#### [Document extract]

Months 3–4: RAG Systems

RAG (Retrieval-Augmented Generation) is a core skill for LLM engineers. It allows LLMs to utilize company internal documents and recent data that they would otherwise know nothing about.

How RAG Works

  1. Split documents into small chunks
  2. Convert each chunk into a vector (an array of numbers) via embedding
  3. Store in a vector database
  4. When a question comes in, retrieve chunks similar to the question
  5. Provide the retrieved chunks and the question to the LLM
  6. The LLM generates an answer based on the context

Vector Databases

  • Chroma: Perfect for local development. One Python package and you can start immediately
  • Pinecone: Cloud-managed. Widely used in production
  • pgvector: Adds vector capability to existing PostgreSQL. Attractive if you already use Postgres
# Building a RAG system with LangChain
from langchain_community.document_loaders import PyPDFLoader
from langchain.text_splitter import RecursiveCharacterTextSplitter
from langchain_openai import OpenAIEmbeddings, ChatOpenAI
from langchain_community.vectorstores import Chroma
from langchain.chains import RetrievalQA

# 1. Load documents
loader = PyPDFLoader("company_docs.pdf")
documents = loader.load()

# 2. Chunking
text_splitter = RecursiveCharacterTextSplitter(
    chunk_size=1000,
    chunk_overlap=200
)
chunks = text_splitter.split_documents(documents)

# 3. Embedding and vector DB storage
embeddings = OpenAIEmbeddings()
vectorstore = Chroma.from_documents(
    documents=chunks,
    embedding=embeddings,
    persist_directory="./chroma_db"
)

# 4. Create RAG chain
llm = ChatOpenAI(model="gpt-4o", temperature=0)

#### [Work required]
From the RAG systems text above, list every class the code imports, with the module each one comes from.

#### [Provided material]
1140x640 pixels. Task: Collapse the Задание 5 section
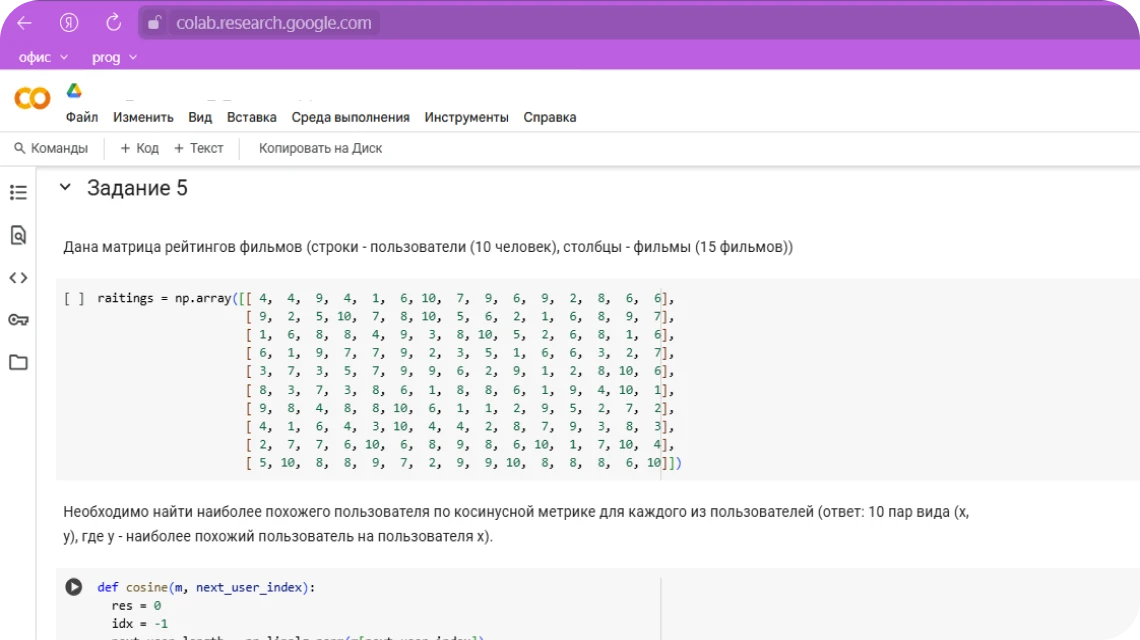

#### [Result of this task]
- PyPDFLoader, from langchain_community.document_loaders
- RecursiveCharacterTextSplitter, from langchain.text_splitter
- OpenAIEmbeddings, from langchain_openai
- ChatOpenAI, from langchain_openai
- Chroma, from langchain_community.vectorstores
- RetrievalQA, from langchain.chains